• [Task brief] A verbatim repeat of the lines below is required, with the pictures removed.

(Dataset entries)
^^^^^^^^^^^^^^^^
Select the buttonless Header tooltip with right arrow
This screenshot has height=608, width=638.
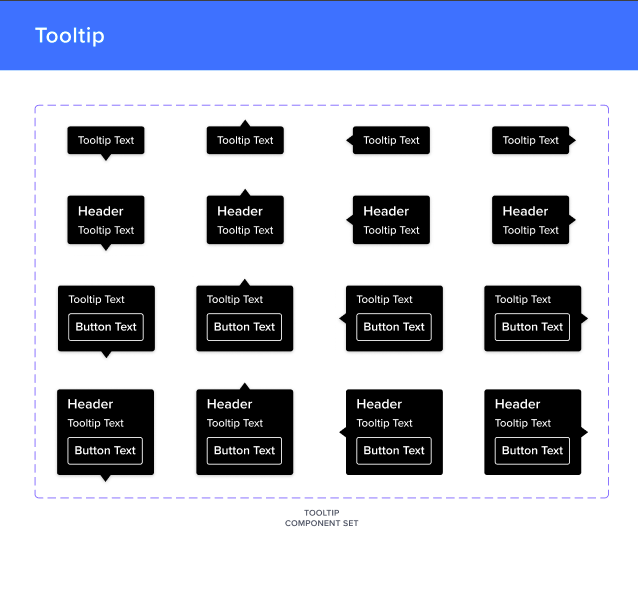(531, 220)
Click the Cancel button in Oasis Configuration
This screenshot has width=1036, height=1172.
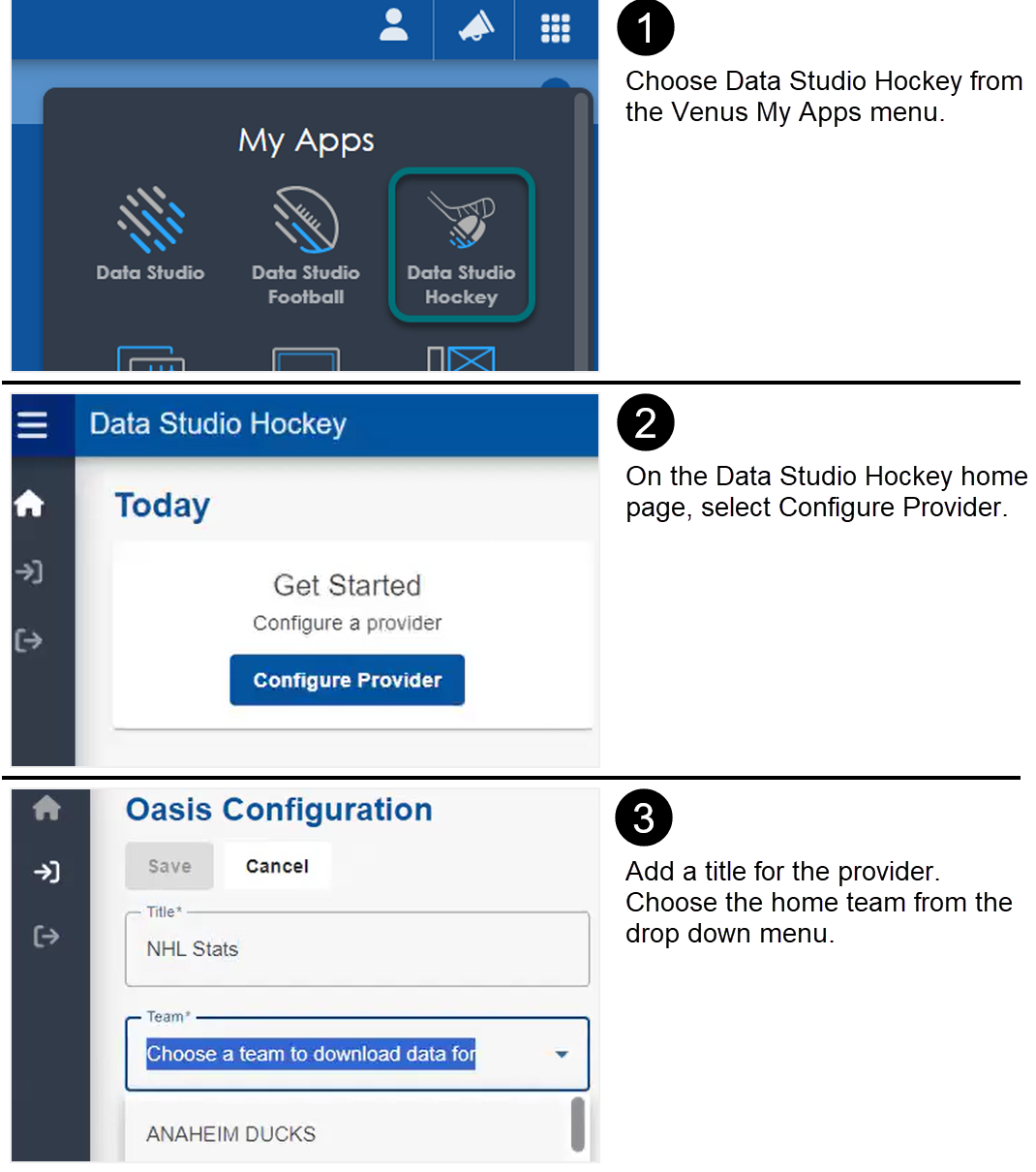pos(277,866)
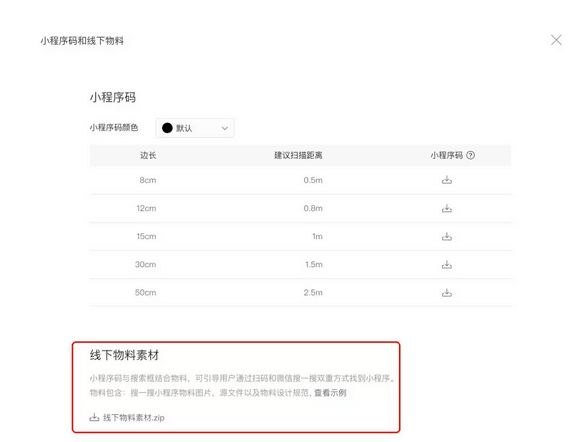The width and height of the screenshot is (570, 442).
Task: Expand color dropdown via chevron arrow
Action: tap(225, 128)
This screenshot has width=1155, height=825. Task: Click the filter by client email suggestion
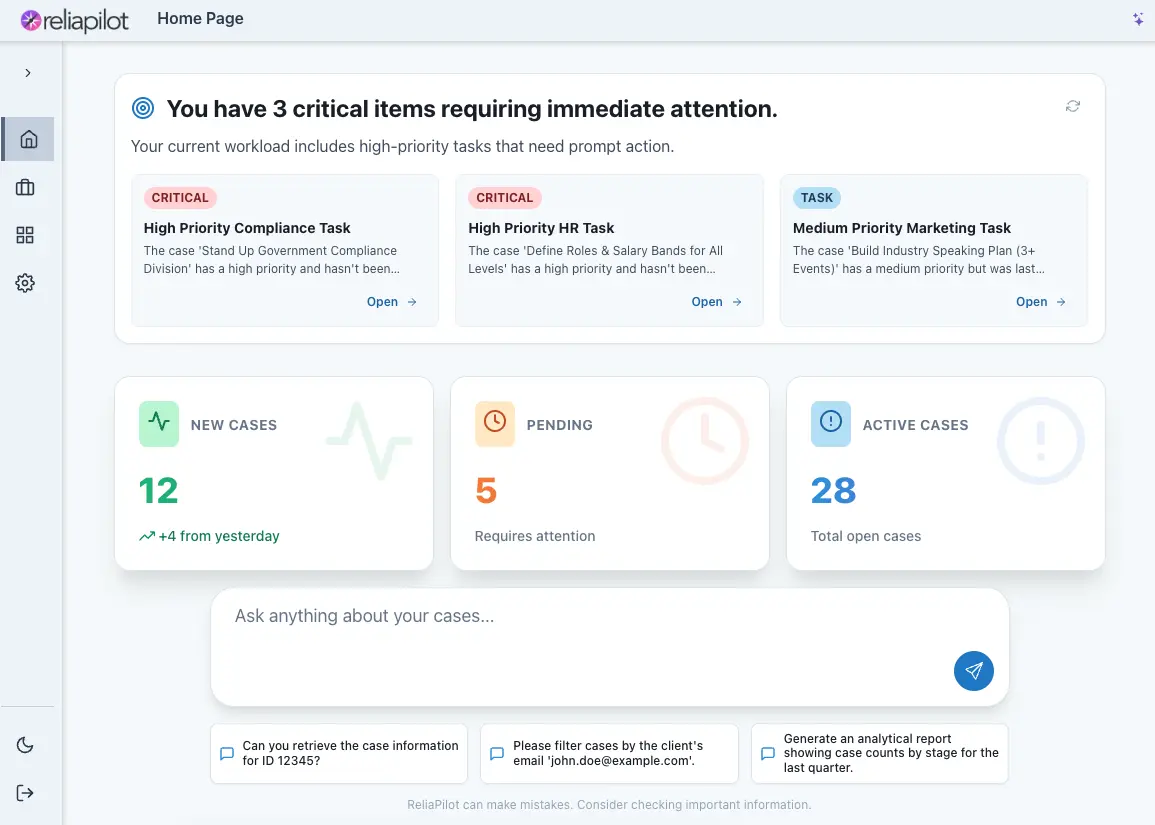coord(609,753)
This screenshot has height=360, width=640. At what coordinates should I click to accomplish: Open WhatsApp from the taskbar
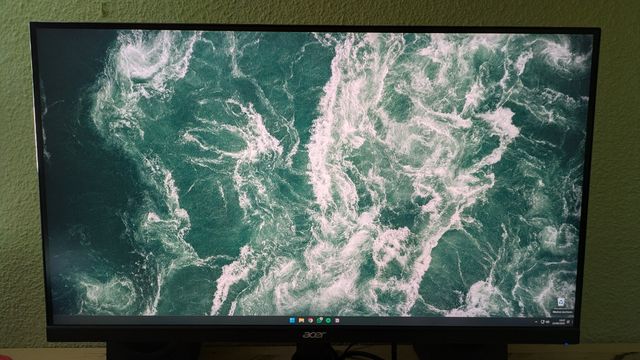pos(320,320)
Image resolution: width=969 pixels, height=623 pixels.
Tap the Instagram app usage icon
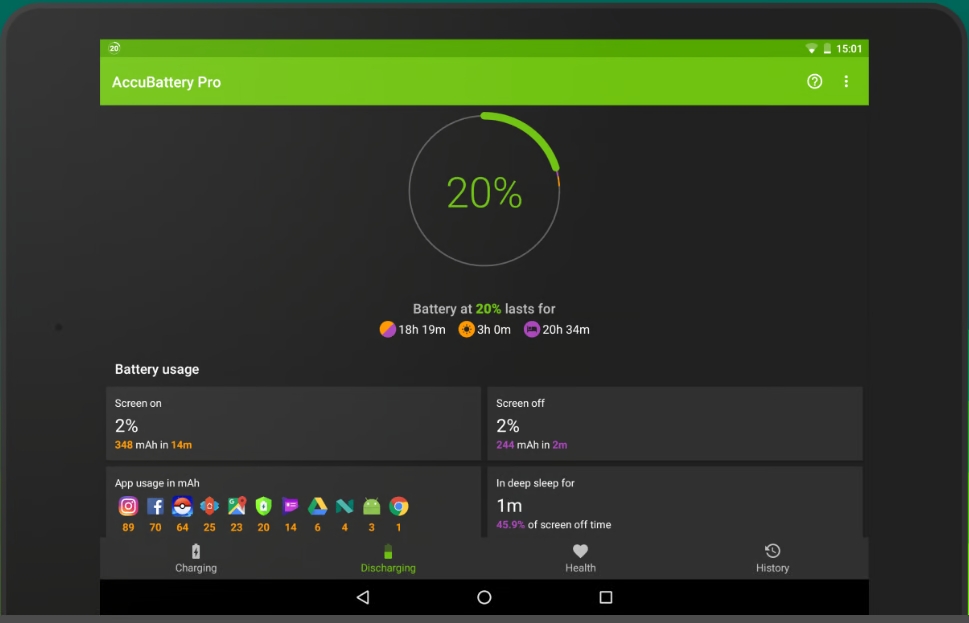click(x=128, y=506)
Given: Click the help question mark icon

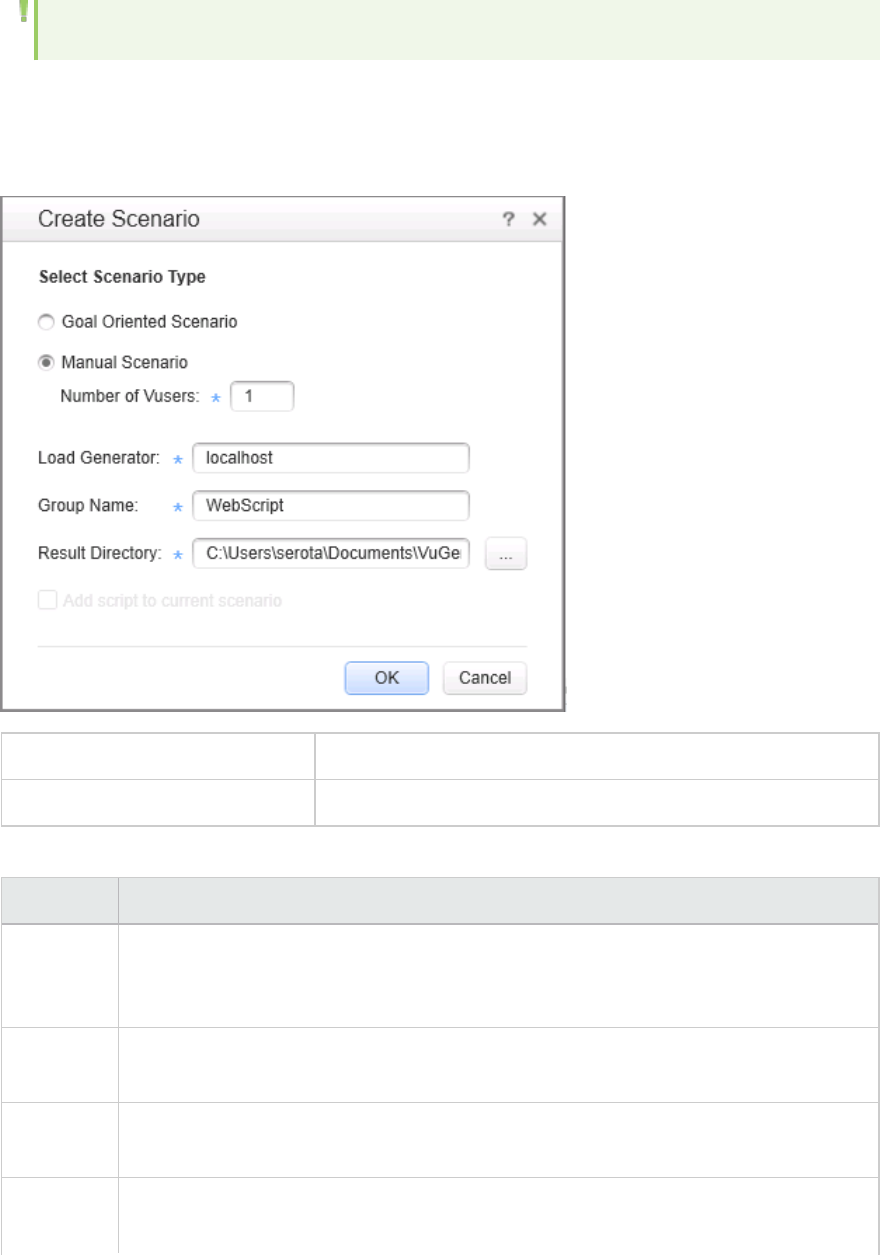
^^^^^^^^^^^^^^^^
• [Worked solution]
Select the buttonless Header tooltip with right arrow
This screenshot has height=608, width=638.
(531, 220)
Click the Cancel button in Oasis Configuration
This screenshot has width=1036, height=1172.
pos(277,866)
The width and height of the screenshot is (570, 442).
Task: Expand color dropdown via chevron arrow
Action: tap(225, 128)
This screenshot has width=1155, height=825. Task: Click the filter by client email suggestion
coord(609,753)
This screenshot has height=360, width=640. At what coordinates should I click to accomplish: Open WhatsApp from the taskbar
pos(320,320)
Image resolution: width=969 pixels, height=623 pixels.
Tap the Instagram app usage icon
click(x=128, y=506)
Given: Click the help question mark icon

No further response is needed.